I’ve been to a lot of countries, exchanged in many courtesies ad currencies but only a handful of places sort of grabbed me, beckoned me to linger a while. After 2 years of working around Western Europe, Galway totally conquered me. I couldn’t leave, I grieved when I had no way to stay there permanently, legally. Guatemala, I was there all 90 days of my visa and mourned leaving. I’d probably be living in Kashmir and married to a Kashmiri if it was more stable. Now after living in Tainan 3 years, 5 years total in Taiwan, I feel that itch again. Ok I admit when we went to KL I exclaimed I could live in KL too (I could, Z could continue her Mandarin, and I could have my piece of Indian culture). So who knows?


Z’s stability, and continuing her Mandarin is paramount. I just feel like the poetic eagle, phoenix being reborn and itching to spread her wings. If that means growing in a new territory, moving, or staying in Tainan and having this inner journey, remains to be lived out.

Wednesday, October 12, 2011

Protesting the Protesters

I noticed there is this undercurrent of critical animosity against the Wall St protesters coming from the co called ”Free Thinkers.” Its good to question the arguments and facts, long may the truth have a voice and prevail. But I cant help but be disturbed. The tea party backlash is to be expected, but some of my colleagues/peers/friends who in their own way delegitimize the Wall St protesters or confuse the message, I cant help but feel disturbed. Amazing what shit rises to the top once the pot starts being stirred.

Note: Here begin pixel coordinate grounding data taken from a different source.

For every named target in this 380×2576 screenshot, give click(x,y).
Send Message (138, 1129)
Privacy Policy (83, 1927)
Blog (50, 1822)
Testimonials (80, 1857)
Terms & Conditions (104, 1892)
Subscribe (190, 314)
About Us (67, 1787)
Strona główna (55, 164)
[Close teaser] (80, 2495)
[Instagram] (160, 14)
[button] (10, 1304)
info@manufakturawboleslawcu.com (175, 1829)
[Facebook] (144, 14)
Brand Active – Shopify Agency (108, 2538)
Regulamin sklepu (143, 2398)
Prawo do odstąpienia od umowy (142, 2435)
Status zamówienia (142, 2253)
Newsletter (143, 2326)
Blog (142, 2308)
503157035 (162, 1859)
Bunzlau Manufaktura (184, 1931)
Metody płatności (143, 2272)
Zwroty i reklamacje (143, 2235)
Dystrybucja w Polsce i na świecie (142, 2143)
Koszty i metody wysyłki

Going around Facebook were various wall posting being shared, one that said the picture of the protesters was highly doctored and falsely portraying the sheer number of protesters. The other was of a male protesters texting a suggestive Twit, with the caption being something akin to “corporate greed made it possible to Tweet your protest you stupid protester.” I liked it because its true to an extent and I shared it myself, but felt guilty that I was perpetrating the confusion of the protest movement’s message.

So I ask myself, why the backlash? And who are these “free thinkers”? Of my peers, they all happen to be male and white. I think they must be closet Republicans (elitists in their chrysalis morphing into their true nature, due to emerge ugly classist moths) or they on some level are being confronted with their own privilege and either freaking about it or are too coward to acknowledge their privilege and why their lives are still so shitty. That sounds too harsh, perhaps its how they deal with the let down of the so-called American Dream. There are a lot of great reading out there on the subject and I came across this article “Panic of the Plutocrats” on the plane back from Tokyo (sounds so cool to say just let me have this one) and thought it eloquently stated my thoughts exactly.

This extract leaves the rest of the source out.